>> Begin Input rows

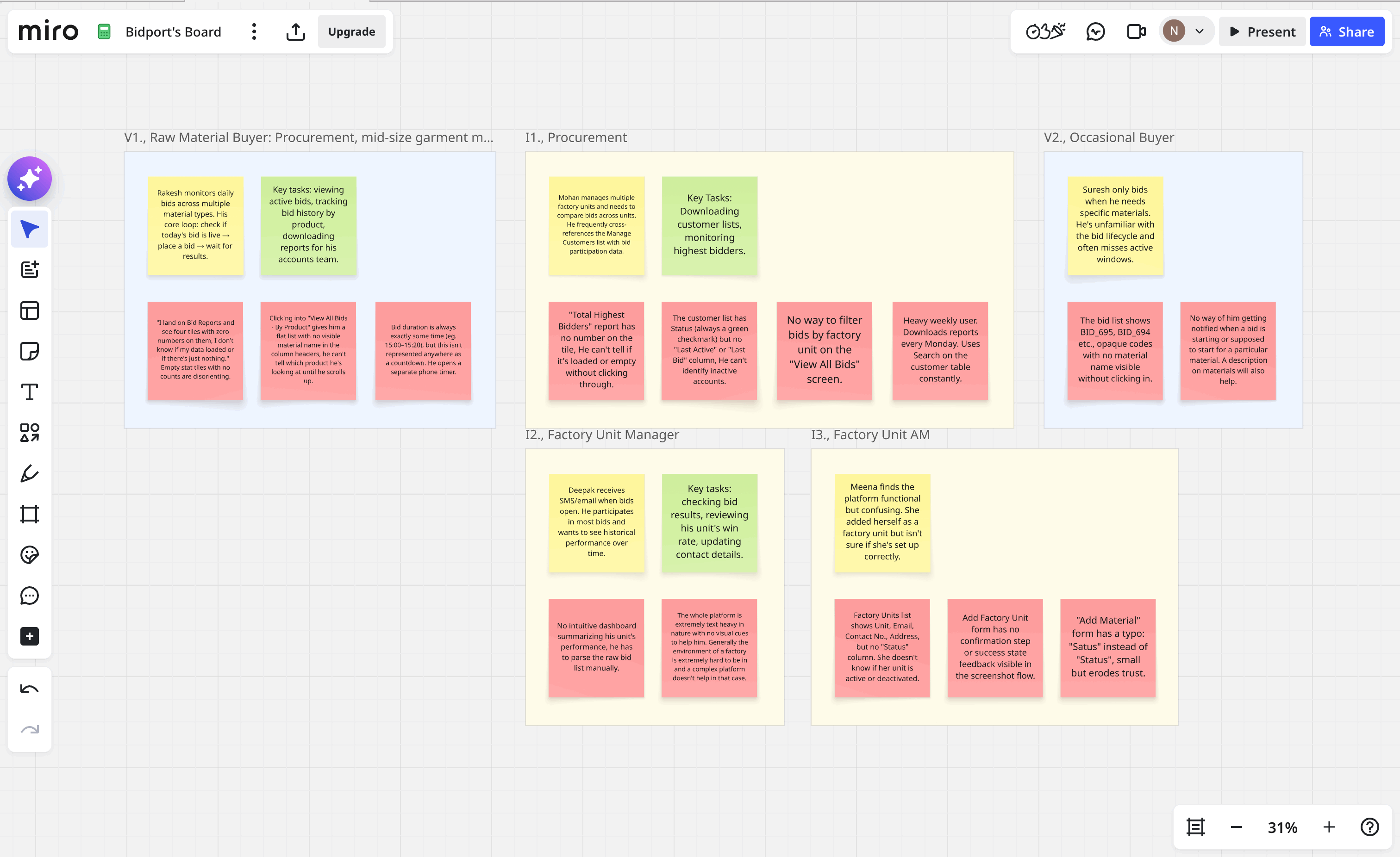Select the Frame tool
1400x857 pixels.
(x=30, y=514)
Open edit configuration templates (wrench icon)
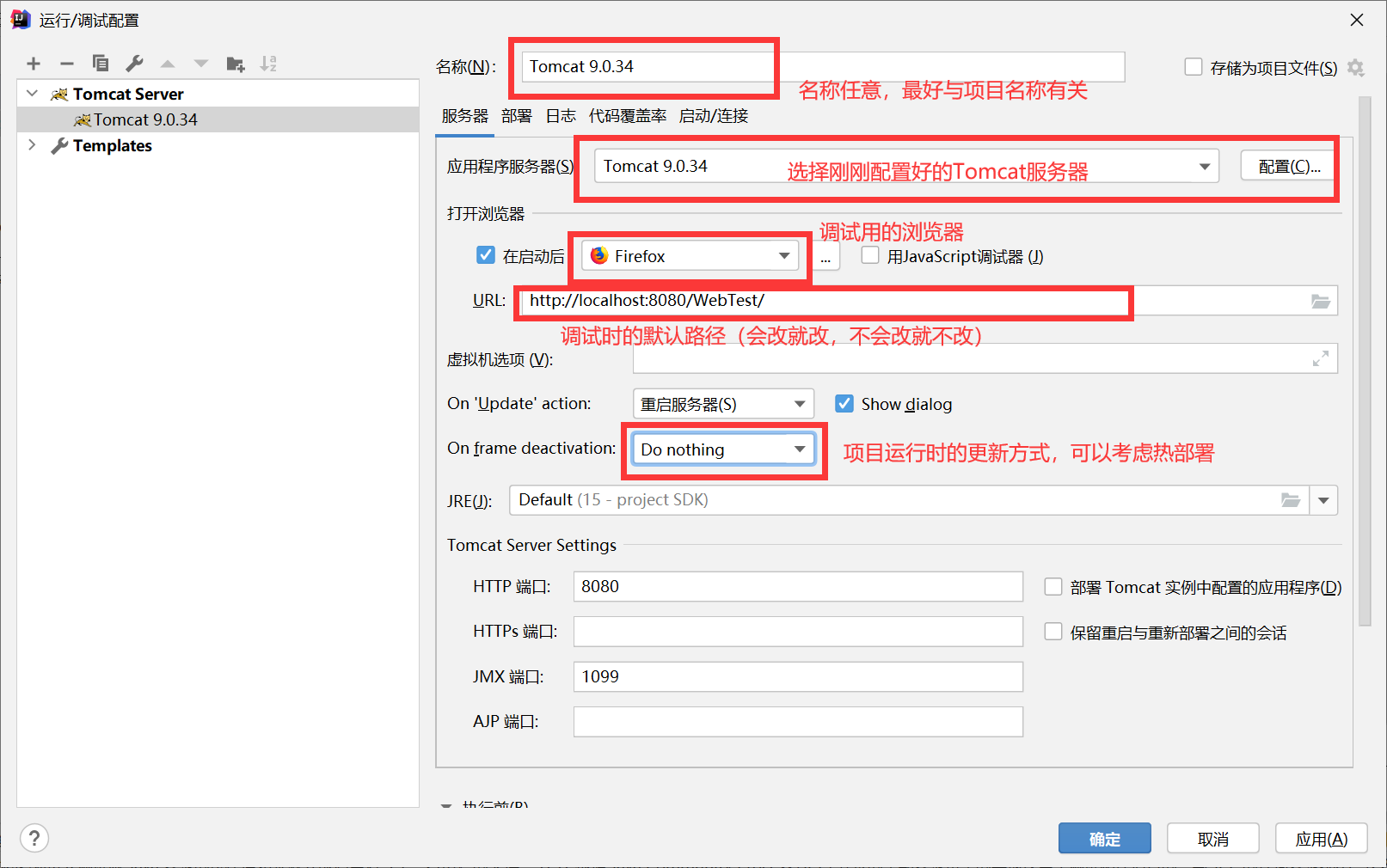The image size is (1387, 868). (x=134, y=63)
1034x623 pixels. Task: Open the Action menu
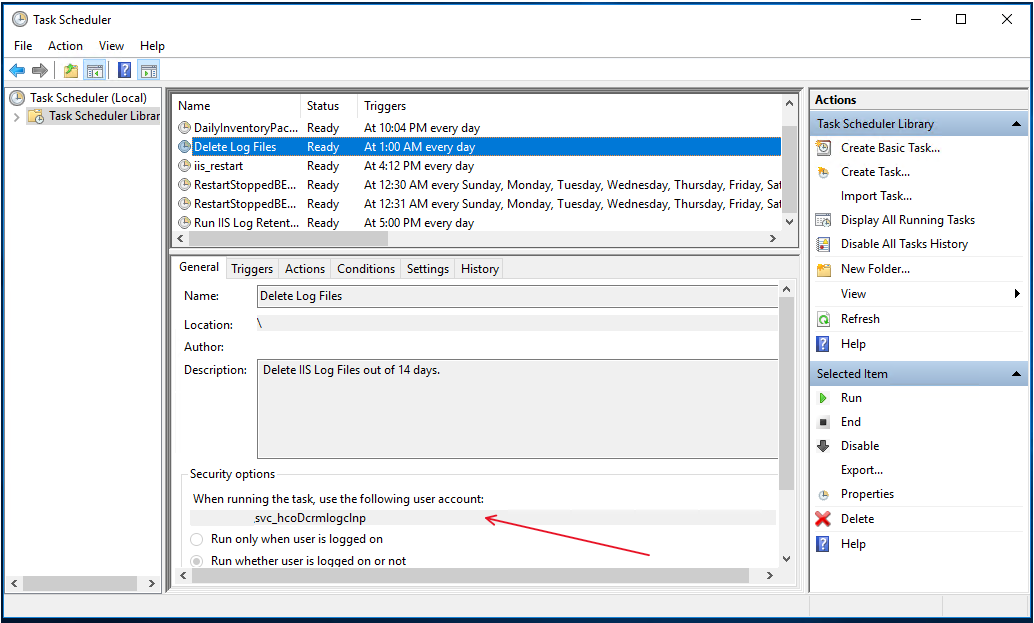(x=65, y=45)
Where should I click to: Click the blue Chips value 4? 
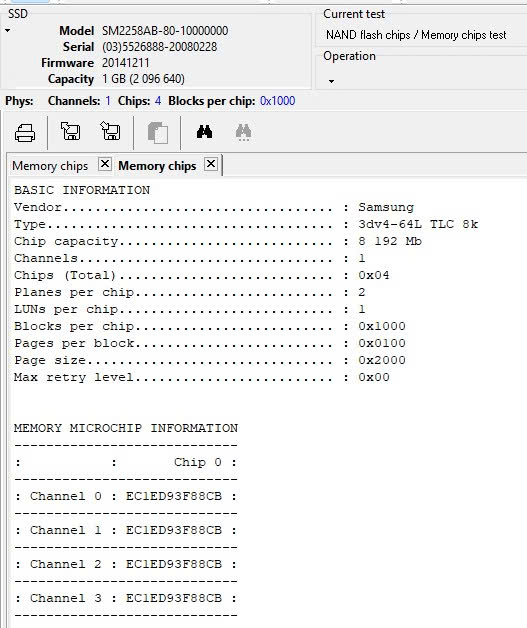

>> End Input rows

*Task prompt*
Give every line of the material above as a numbered list, leaving out blank lines and the pictures.

*Completed task*
1. Select the Frame tool
2. 1400x857 pixels.
3. (x=30, y=514)
4. Open edit configuration templates (wrench icon)
5. The image size is (1387, 868). (x=134, y=63)
6. 1034x623 pixels. Task: Open the Action menu
7. (x=65, y=45)
8. Where should I click to: Click the blue Chips value 4? 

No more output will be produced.